### [PROMPT]
Copy out everything from the line containing "Open DistributionCardOnlinePrintVM.cs in" down to the end of the rows, requests included, and increase every number in the answers by 9. Leave the pictures out.

### [RECORDS FOR THE EXERCISE]
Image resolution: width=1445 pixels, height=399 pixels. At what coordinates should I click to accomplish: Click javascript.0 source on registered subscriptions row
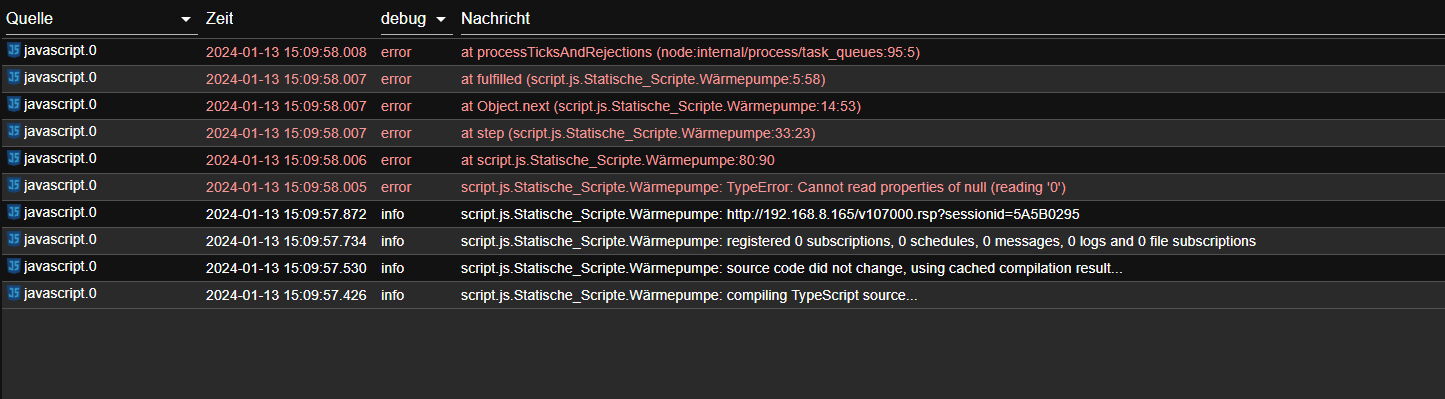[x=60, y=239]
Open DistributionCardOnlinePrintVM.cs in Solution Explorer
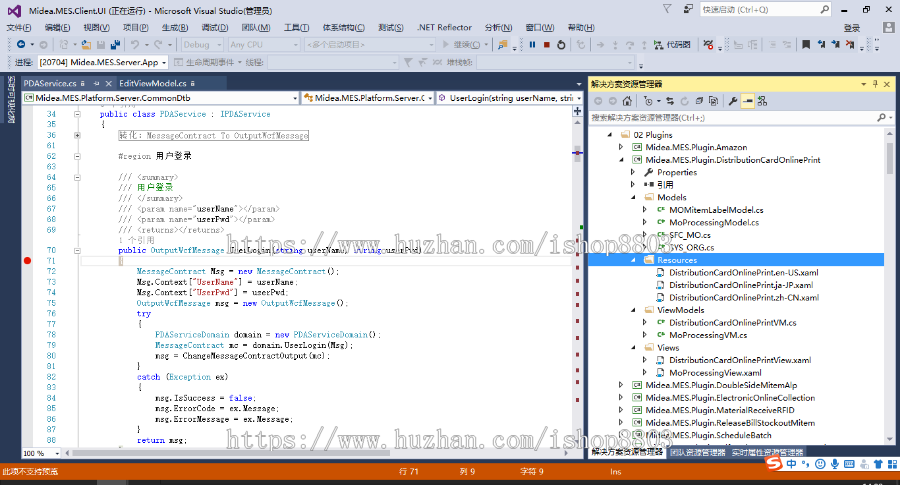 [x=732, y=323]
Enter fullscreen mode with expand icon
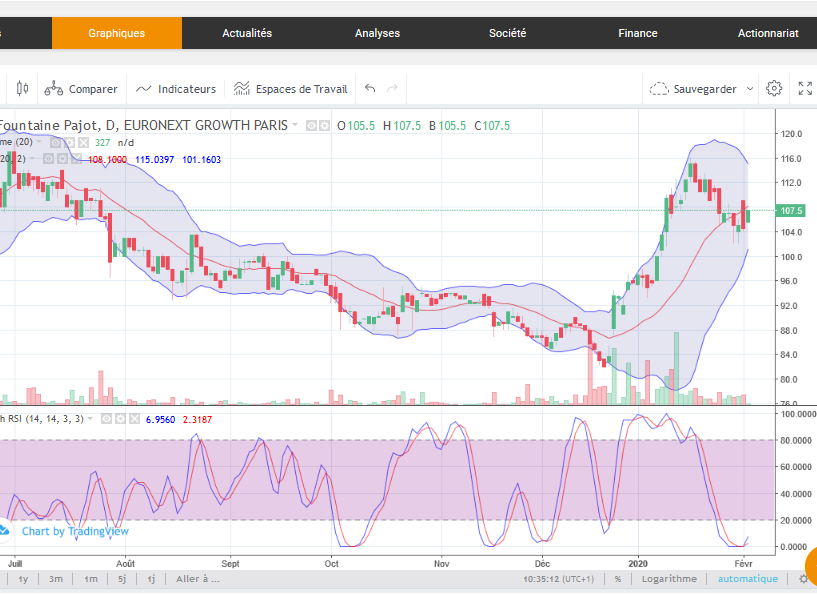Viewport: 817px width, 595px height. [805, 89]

### [EXERCISE RESULT]
Open DistributionCardOnlinePrintVM.cs in Solution Explorer
 [x=741, y=332]
Enter fullscreen mode with expand icon
Viewport: 826px width, 604px height. [814, 98]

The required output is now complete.